National Football League defensive coordinator Jack Del Rio was fined $100,000 by the Washington Commanders last week after he dared to voice an unauthorized opinion regarding the partisan Jan. 6 show trial now underway on Capitol Hill.
Refusing to parrot tired Democrat-issued talking points, Del Rio made a fairly straightforward observation to reporters when he contrasted the media’s hysterical response to what happened at the Capitol building with their muted interest in covering the violent riots sparked by the death of George Floyd in 2020.
“I see the images on TV. People’s livelihoods are being destroyed. Businesses are being burned down. No problem. And then we have a dust-up at the Capitol — nothing burned down — and we’re going to make that a major deal? I just think it’s kind of two standards,” Del Rio said. “If we apply the same standard and we’re going to be reasonable with each other, let’s have a discussion.”
Of course, reasonable discussion isn’t allowed in our modern political climate. Anyone who deviates from the approved script must be immediately condemned and then humiliated. So, predictably, Del Rio was forced to apologize for his remarks. Commanders Head Coach Ron Rivera then issued a remarkably dishonest statement.
“I want to make it clear that our organization will not tolerate any equivalency between those who demanded justice in the wake of George Floyd’s murder and the actions of those on January 6 who sought to topple our government,” Rivera said. “Coach Del Rio did apologize for his comments on Wednesday and he understands the distinction between the events of that dark day and peaceful protests, which are a hallmark of our democracy.”
Rivera is intentionally conflating two very separate issues.

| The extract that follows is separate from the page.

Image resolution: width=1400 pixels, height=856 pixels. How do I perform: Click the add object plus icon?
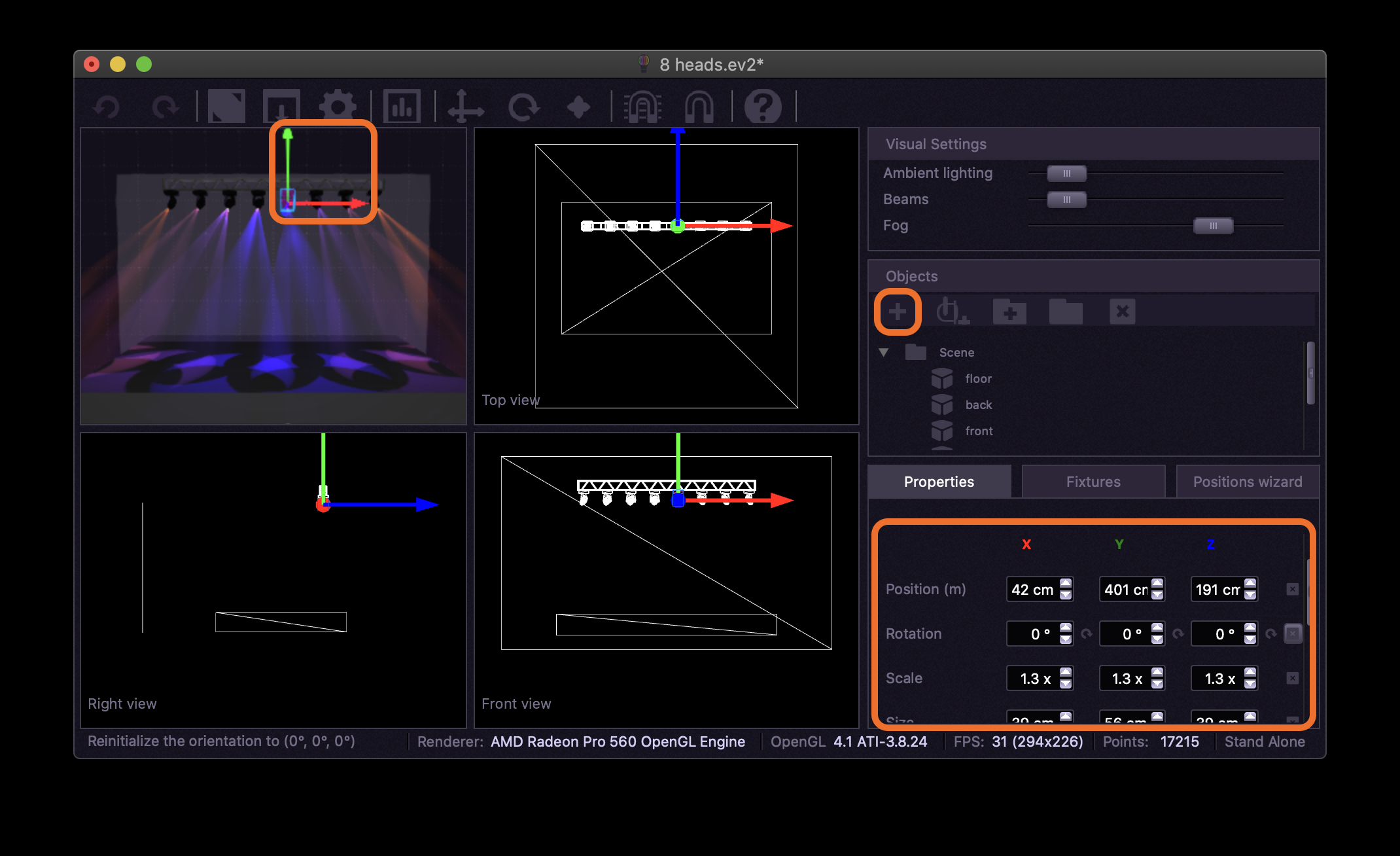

Any sane football fan who isn’t looking to advance a radical political agenda knows that Del Rio wasn’t speaking about those who peacefully “demanded justice” but was instead referring to the unprecedented destruction caused by a subset of protesters.

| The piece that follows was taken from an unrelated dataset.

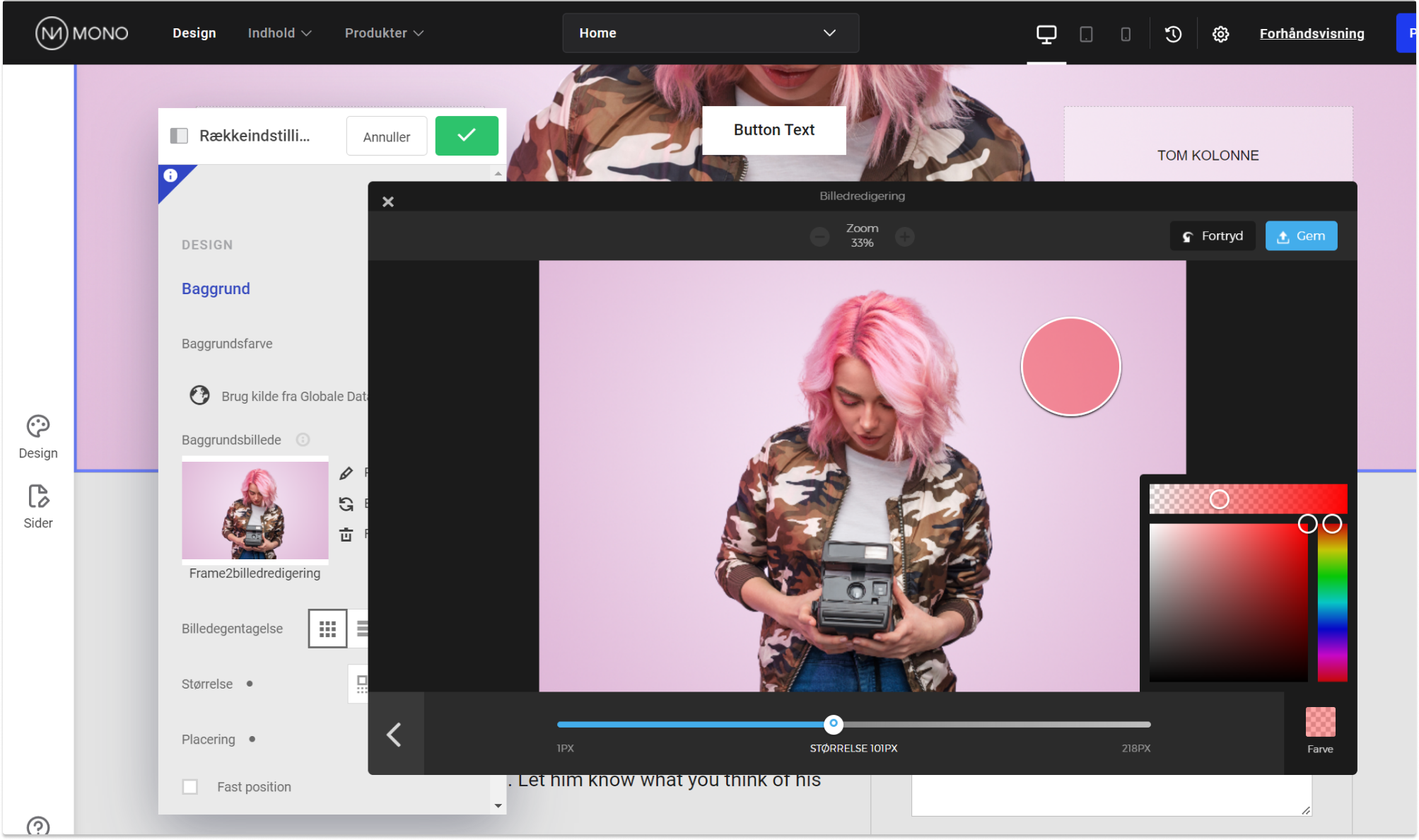Open version history clock icon
Viewport: 1419px width, 840px height.
click(1173, 34)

$2 Billion in Damage from Summer 2020 Riots
There were many more casualties and arrests during so-called “peaceful protests” back in 2020 than on Jan. 6 Additionally, documented incidents of vandalism and looting during the summer of civil unrest resulted in up to $2 billion in property damage nationwide. More than 1,500 businesses were damaged in Minneapolis and St. Paul alone.
One of those businesses belonged to Ibrahim Demaag, who immigrated to Minnesota from Ethiopia 30 years ago. “We left our country for a future to see the American dream and look how it happened,” he told Fox News’s Laura Ingraham after his business was burned to the ground by rioters. “You work hard. You pay our taxes. We have not done anything wrong,” Demaag continued.
Then there’s Linda Carpenter, whose furniture store in Kenosha, Wisconsin, was reduced to ashes during violent protests in that town. “It’s all gone … we didn’t do nothing to nobody,” Carpenter said while sobbing. “I don’t think it’s justifiable for anyone to destroy anybody else’s property.” Her store had been in business for more than 40 years before being torched. There are thousands of stories just like this one.
Del Rio Incident Highlights Class Divide
Yet Democrats and the corporate media are unbothered by these stories and others that directly affect the daily lives of regular, hard-working Americans. They have no interest in covering violent crime rates in big cities, record-breaking inflation, or disastrous energy policies that have led to soaring gas prices. The country’s out-of-touch elites are insulated from all of it. Can’t afford fuel? Just buy a Tesla, they shriek.
More than anything, what the Del Rio story from the world of sports highlights is the growing and pervasive class divide in the United States of America. While leftist elites obsess over the events of Jan. 6, the rest of the country is rightly concerned about the things that actually matter.
They want to know if they’ll be able to afford groceries or find baby formula for their newborns — not who Donald Trump Jr. last texted. Del Rio, in this way, spoke on behalf of millions of men and women. In so doing, he shined a light on an utterly fraudulent and painfully dishonest professional class that is unworthy of being taken seriously. In the end, that was his real crime.